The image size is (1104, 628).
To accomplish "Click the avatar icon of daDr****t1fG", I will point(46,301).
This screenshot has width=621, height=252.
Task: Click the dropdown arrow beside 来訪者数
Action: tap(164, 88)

__EXERCISE GOAL__
In full and without error, repeat the material above.

__SOLUTION FOR THIS TASK__
The image size is (1104, 628).
To accomplish "Click the avatar icon of daDr****t1fG", I will point(46,301).
This screenshot has width=621, height=252.
Task: Click the dropdown arrow beside 来訪者数
Action: tap(164, 88)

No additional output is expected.